▸ Directive
Present the entries between the lines holding "Open the Send SMS To dropdown" and "Click the word", inclusive, as a numbered list with blank lines omitted.

─── Records for processing

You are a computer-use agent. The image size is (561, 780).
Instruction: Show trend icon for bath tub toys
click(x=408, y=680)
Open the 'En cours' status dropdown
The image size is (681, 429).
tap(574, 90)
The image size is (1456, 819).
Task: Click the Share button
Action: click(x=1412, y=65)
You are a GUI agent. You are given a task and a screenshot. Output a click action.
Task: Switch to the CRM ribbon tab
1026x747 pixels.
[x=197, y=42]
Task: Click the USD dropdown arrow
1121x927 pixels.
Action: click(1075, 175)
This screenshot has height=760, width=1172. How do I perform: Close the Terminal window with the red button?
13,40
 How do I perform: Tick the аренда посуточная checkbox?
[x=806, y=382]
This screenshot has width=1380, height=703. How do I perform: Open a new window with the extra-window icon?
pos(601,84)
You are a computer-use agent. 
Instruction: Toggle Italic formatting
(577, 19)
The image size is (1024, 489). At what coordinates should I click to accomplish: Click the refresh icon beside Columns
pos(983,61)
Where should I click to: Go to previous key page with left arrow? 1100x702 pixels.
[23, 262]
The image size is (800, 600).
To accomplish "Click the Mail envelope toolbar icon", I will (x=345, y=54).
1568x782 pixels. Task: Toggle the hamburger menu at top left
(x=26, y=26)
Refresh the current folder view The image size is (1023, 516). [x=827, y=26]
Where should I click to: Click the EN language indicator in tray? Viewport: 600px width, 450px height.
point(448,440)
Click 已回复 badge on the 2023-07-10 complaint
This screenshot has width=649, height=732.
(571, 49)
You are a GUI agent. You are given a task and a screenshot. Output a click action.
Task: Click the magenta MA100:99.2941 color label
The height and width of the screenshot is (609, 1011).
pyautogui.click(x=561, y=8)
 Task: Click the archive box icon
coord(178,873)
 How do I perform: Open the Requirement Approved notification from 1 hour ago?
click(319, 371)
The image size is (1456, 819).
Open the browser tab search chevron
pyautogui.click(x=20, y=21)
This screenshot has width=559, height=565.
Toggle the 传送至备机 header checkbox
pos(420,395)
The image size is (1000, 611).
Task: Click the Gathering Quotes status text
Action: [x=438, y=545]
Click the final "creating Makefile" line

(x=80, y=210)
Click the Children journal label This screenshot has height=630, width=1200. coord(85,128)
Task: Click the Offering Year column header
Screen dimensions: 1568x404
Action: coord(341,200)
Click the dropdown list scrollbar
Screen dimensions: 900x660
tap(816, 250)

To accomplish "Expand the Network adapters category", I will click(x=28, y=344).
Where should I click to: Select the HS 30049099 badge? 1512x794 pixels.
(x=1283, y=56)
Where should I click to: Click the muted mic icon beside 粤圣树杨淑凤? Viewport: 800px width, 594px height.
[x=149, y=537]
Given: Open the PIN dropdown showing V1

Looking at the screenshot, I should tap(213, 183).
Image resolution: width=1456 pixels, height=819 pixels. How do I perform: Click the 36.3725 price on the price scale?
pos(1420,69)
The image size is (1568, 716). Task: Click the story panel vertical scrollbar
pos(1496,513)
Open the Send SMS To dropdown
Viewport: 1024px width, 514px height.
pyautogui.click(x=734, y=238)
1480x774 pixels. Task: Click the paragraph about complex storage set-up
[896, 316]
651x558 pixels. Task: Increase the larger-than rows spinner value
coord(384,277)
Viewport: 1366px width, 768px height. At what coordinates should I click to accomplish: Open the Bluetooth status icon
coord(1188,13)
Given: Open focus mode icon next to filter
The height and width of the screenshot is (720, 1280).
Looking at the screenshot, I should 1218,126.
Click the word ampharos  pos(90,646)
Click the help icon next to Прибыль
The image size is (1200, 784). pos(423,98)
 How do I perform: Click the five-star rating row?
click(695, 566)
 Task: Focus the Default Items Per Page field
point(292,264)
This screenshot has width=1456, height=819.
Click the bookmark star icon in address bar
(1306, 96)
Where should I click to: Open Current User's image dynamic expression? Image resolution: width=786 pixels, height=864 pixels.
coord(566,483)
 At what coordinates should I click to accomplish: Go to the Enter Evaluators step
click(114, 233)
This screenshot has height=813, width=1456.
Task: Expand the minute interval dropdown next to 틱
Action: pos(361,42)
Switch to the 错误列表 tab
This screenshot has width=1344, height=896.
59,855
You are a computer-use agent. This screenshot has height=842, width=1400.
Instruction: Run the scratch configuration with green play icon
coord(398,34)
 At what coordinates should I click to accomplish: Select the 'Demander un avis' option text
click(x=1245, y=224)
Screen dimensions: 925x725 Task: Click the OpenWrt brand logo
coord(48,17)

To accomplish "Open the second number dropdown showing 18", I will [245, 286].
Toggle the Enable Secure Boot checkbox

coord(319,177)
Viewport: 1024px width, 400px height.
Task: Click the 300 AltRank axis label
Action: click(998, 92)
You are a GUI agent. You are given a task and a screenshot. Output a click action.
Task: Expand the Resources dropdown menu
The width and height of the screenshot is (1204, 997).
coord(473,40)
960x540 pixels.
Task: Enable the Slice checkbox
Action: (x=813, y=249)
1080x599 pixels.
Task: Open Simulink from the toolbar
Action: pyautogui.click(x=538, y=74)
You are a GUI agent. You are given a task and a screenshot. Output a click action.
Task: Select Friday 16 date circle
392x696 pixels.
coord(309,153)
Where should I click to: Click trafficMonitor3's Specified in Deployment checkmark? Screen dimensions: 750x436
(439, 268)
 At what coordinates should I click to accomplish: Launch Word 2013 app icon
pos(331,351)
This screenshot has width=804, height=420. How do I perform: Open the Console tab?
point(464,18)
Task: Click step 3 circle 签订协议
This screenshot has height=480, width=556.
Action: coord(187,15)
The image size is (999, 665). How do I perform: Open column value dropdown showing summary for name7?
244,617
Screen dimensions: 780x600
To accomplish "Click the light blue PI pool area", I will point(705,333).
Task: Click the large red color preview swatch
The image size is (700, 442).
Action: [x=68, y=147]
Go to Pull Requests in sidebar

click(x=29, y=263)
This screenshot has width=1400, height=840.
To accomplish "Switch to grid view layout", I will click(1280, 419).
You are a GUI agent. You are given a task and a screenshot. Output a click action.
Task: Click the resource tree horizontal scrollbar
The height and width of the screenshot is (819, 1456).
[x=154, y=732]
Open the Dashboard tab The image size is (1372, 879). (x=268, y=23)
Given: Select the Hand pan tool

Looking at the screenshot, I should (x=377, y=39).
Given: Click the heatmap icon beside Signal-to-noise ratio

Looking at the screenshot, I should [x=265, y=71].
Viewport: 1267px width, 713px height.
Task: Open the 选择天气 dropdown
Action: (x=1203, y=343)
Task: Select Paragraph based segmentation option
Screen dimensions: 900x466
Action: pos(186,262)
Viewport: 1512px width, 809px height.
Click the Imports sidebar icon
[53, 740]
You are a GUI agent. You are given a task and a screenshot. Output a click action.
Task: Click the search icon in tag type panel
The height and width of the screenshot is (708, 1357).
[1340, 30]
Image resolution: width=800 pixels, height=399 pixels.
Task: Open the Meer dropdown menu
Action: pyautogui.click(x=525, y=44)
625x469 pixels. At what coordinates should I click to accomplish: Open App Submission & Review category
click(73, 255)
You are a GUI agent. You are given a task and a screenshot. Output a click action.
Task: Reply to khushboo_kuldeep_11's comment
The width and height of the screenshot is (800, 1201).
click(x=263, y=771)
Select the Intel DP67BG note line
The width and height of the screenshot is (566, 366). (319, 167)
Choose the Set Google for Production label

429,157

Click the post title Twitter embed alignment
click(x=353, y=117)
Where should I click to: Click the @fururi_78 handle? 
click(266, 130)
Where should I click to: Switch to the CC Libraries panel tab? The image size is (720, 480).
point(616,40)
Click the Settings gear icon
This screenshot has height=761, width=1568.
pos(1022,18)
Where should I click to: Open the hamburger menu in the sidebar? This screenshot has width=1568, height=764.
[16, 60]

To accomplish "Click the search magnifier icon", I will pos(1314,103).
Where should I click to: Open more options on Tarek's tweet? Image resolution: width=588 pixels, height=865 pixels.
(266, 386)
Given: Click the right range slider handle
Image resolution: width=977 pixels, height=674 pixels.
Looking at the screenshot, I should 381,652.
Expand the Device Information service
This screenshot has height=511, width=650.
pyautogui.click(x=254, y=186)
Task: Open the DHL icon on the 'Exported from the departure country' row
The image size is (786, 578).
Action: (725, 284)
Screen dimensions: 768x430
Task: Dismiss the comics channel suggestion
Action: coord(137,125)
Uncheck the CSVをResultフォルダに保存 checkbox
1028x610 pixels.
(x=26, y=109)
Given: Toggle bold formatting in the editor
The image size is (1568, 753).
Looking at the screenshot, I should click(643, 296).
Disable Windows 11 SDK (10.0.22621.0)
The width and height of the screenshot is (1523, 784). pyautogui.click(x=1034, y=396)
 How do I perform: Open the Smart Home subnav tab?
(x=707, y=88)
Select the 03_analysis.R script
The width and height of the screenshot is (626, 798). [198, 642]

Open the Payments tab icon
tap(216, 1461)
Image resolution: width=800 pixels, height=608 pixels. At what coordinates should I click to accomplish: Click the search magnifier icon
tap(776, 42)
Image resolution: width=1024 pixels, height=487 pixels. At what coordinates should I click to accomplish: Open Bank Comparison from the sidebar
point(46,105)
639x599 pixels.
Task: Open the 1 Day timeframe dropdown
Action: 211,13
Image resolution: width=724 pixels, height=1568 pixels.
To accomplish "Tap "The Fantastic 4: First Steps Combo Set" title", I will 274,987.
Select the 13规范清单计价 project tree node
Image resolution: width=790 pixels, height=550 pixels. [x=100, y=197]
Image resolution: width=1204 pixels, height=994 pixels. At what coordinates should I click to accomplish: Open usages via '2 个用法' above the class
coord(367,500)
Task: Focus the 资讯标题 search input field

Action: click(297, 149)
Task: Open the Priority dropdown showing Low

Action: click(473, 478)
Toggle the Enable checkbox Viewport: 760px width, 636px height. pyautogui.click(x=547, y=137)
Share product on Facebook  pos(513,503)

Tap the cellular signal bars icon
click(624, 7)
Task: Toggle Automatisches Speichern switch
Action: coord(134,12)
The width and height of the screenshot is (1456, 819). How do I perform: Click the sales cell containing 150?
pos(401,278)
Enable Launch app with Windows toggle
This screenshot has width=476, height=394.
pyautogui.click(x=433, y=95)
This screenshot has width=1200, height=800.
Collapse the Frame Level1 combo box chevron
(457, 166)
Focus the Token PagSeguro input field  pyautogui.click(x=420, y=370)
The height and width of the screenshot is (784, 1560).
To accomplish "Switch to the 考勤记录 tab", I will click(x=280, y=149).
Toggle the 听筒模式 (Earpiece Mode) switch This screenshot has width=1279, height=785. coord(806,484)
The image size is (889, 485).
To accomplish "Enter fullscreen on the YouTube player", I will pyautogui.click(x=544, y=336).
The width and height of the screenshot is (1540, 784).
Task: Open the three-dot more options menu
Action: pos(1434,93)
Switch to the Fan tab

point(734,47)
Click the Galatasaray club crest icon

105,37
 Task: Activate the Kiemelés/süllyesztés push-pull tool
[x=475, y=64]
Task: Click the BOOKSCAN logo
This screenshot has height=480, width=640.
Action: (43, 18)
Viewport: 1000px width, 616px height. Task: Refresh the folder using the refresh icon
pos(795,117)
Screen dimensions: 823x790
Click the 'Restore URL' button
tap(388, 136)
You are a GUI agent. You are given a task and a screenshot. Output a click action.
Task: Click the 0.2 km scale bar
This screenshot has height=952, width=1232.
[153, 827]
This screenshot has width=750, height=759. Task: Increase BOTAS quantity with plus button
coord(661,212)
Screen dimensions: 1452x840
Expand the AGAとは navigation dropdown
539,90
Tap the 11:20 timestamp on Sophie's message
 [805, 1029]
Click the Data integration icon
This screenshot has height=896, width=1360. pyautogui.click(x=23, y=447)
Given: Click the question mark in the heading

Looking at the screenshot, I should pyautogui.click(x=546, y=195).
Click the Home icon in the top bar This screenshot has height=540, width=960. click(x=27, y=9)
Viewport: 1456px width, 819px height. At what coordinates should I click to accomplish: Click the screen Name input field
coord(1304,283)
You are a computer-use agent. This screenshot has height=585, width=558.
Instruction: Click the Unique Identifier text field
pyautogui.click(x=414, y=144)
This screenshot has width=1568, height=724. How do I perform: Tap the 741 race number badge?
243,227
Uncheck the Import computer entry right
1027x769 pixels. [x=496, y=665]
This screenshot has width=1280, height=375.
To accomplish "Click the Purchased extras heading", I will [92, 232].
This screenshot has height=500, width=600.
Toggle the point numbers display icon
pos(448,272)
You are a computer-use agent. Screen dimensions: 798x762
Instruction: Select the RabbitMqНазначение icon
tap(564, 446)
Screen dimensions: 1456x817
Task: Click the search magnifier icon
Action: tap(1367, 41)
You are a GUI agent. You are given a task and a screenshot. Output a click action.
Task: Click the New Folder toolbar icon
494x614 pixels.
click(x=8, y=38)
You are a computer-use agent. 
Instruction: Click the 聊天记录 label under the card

──────

▸ Output
1. Open the Send SMS To dropdown
2. Viewport: 1024px width, 514px height.
3. pyautogui.click(x=734, y=238)
4. 1480x774 pixels. Task: Click the paragraph about complex storage set-up
5. [896, 316]
6. 651x558 pixels. Task: Increase the larger-than rows spinner value
7. coord(384,277)
8. Viewport: 1366px width, 768px height. At what coordinates should I click to accomplish: Open the Bluetooth status icon
9. coord(1188,13)
10. Given: Open focus mode icon next to filter
11. The height and width of the screenshot is (720, 1280).
12. Looking at the screenshot, I should 1218,126.
13. Click the word ampharos  pos(90,646)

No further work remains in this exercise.